The Pedagogical and Epistemological Uses of Analogy in Poetry and Mathematics

by

Marcia Birken  and  Anne C. Coon

ABSTRACT:

In our mathematics and poetry classrooms, we often use analogy to teach new material by building upon established concepts. Analogy also allows the student or professor, like the poet or mathematician, to extend the boundaries of what is known and to find new forms of expression. From problem solving, to exploring new realms, to imagining a “virtual classroom,” analogy has a vast range of pedagogical and epistemological uses in mathematics and literature.

 “A common function of poets and mathematicians is to jar us into place, to refocus our vision so as to order the chaos around us and to connect what is familiar with what is beyond” (Priestley 17).

    With these words, W. M. Priestly brings together several of the assumptions upon which we have predicated our collaborative work: he asserts quite simply that there is a “common function” of poets and mathematicians; he describes that function as having a pedagogical purpose (“to connect what is familiar with what is beyond”) as well as an epistemological purpose (“to refocus our vision so as to order the chaos around us”); and in order to describe a relationship that may not seem immediately clear or obvious, he employs an analogy (the common function works like a device or an eye).

    In our mathematics and poetry classrooms, we often use analogy to teach new material by building upon established concepts. Analogy also allows the student or professor, like the poet or mathematician, to extend the boundaries of what is known and to find new forms of expression. From problem solving, to exploring new realms, to imagining a “virtual classroom,” analogy has a vast range of pedagogical and epistemological uses in higher education. Although the study of analogy has been extended dramatically through research in cognitive science, psychology, linguistics, and artificial intelligence, for the purposes of this paper, we will examine the role played by analogy in our respective disciplines of mathematics and literature.

──────

**Prompt 1:**
According to the analogy essay, which fields of research have dramatically extended the study of analogy?
**Prompt 2:**
Render this sentence from the analogy essay in Spanish: "In our mathematics and poetry classrooms, we often use analogy to teach new material by building upon established concepts."
**Prompt 3:**
Please pick up the analogy essay after its last sentence and keep writing it.
The rows have nothing to do with the analogy essay.

──────

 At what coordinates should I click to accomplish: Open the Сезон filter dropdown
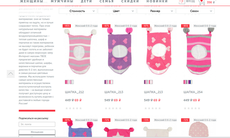tap(195, 11)
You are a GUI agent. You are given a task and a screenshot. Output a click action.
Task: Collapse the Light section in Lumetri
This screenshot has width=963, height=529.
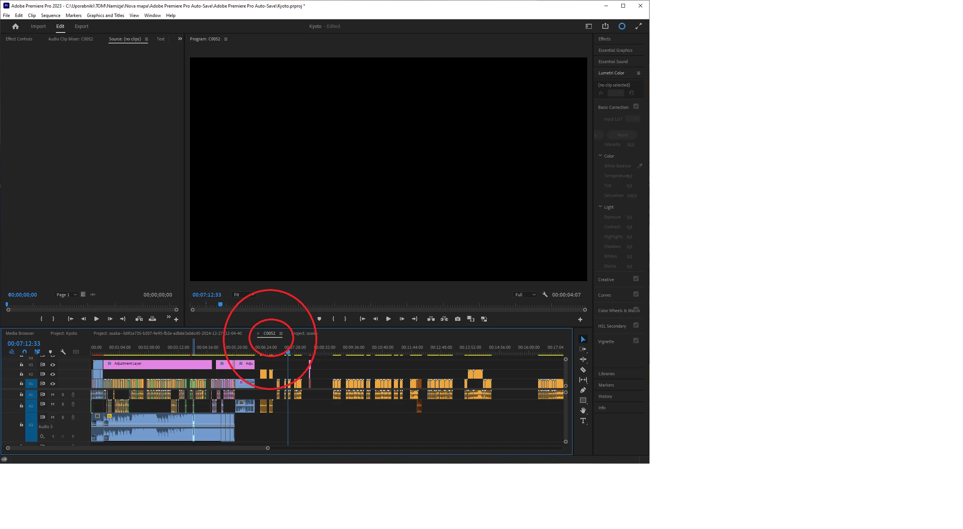coord(600,207)
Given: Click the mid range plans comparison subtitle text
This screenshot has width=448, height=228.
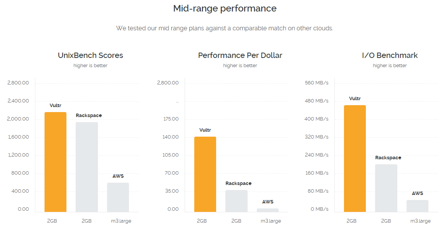Looking at the screenshot, I should point(225,28).
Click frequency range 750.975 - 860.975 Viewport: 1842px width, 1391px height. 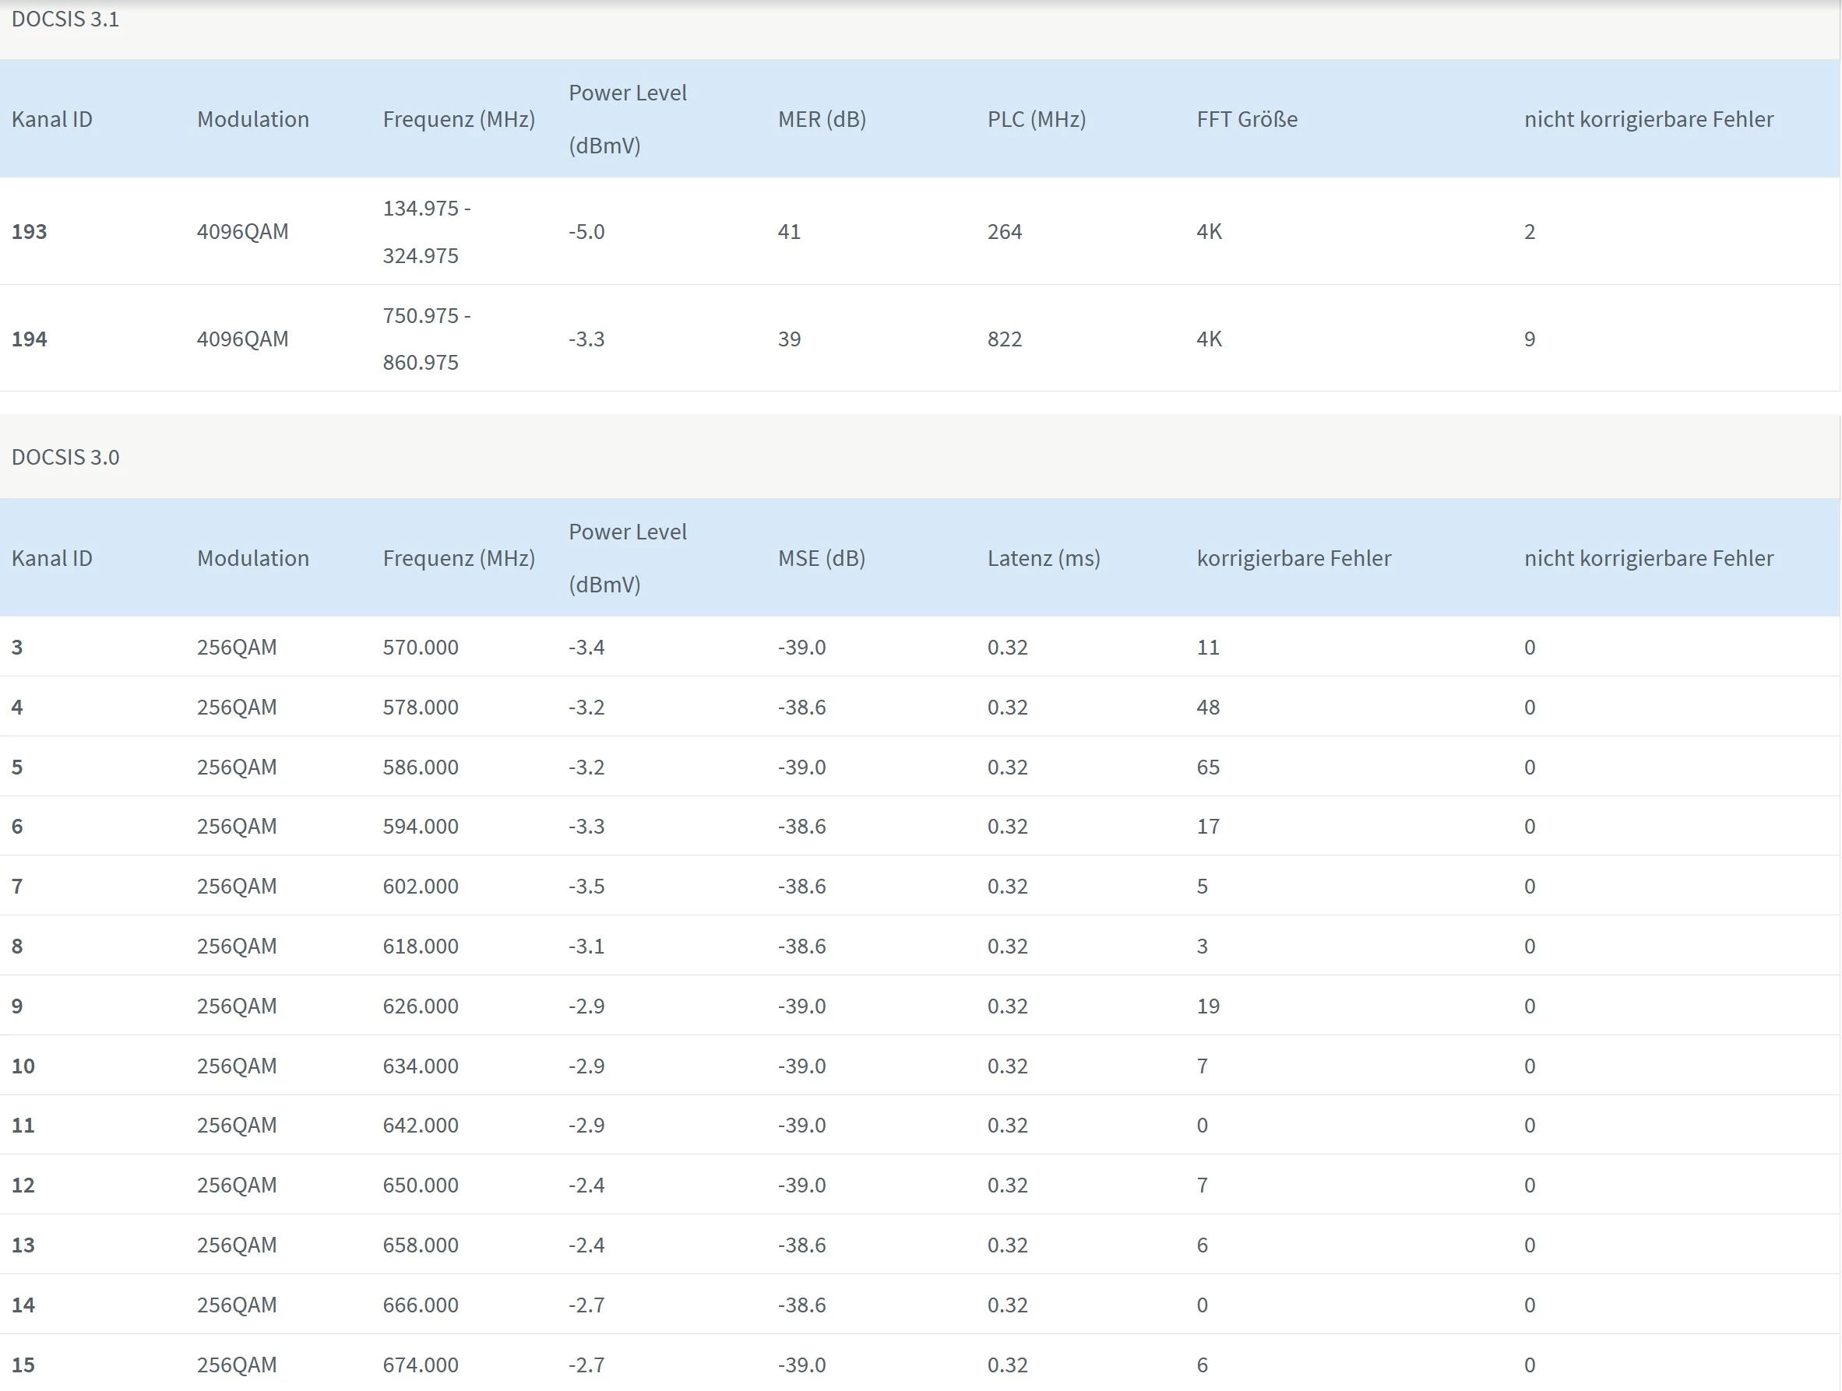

──────

**Exercise result 1:**
Cognitive science, psychology, linguistics, and artificial intelligence.

**Exercise result 2:**
En nuestras clases de matemáticas y de poesía, a menudo usamos la analogía para enseñar material nuevo a partir de conceptos ya establecidos.

**Exercise result 3:**
I.       Using Analogy to Solve Problems and Build on Existing Knowledge

    Our collaboration began fifteen years ago when we designed and team-taught a course in interdisciplinary problem solving at Rochester Institute of Technology, a highly technical comprehensive university in Rochester, New York. In this course, we emphasized the cross-disciplinary application of “tools,” such as analogy, using a variety of assignments in logic, mathematics, and literature. It was our belief then, and still is today, that students are more likely to succeed in college when they can see relationships between different courses and disciplines and when they can apply what they know to new situations. (For example, students who understand that adding simple fractions in grade school arithmetic requires finding a common denominator will better understand how to add more abstract algebraic fractions in an analogous manner.)

       Hofstadter reinforces this idea and emphasizes the connection between analogy-making and high-level perception:

“Analogical thought is dependent on high-level perception in a very direct way.  When people make analogies, they are perceiving some aspects of the structures of two situations - the essences of those situations, in some sense - as identical.  These structures, of course, are a product of the process of high-level perception” (Hofstadter 179). 

Indeed, even standardized college entrance exams emphasize analogy, and intelligence is often measured by testing analogical reasoning skills.

“Tasks involving recognition of structural similarity between objects, an important component of analogical reasoning, figure heavily in tests of human intelligence; an early study of such tests [. . .] goes so far as to state that ‘intellectual ability can be defined as the ability to reason by analogy from awareness of relations between experienced characters.’ “(Russell 1).

Furthermore, using analogy to make connections between the content of different academic disciplines, in this case poetry and mathematics, may also have pedagogical value when students are asked to approach new “problems” in one discipline using knowledge or strategies from the other discipline. For example, one instructor “encourages his students to use their intuitive knowledge of geometry to help them to understand a difficult poem” (Rishel qtd. in Growney “Isolated or Integrated” 65), while another “encourage[s] students to write a poem after the students have seen hyperreal numbers, reacting as a Pythagorean might to the discovery of incommensurable magnitudes. . .” (Haack 2)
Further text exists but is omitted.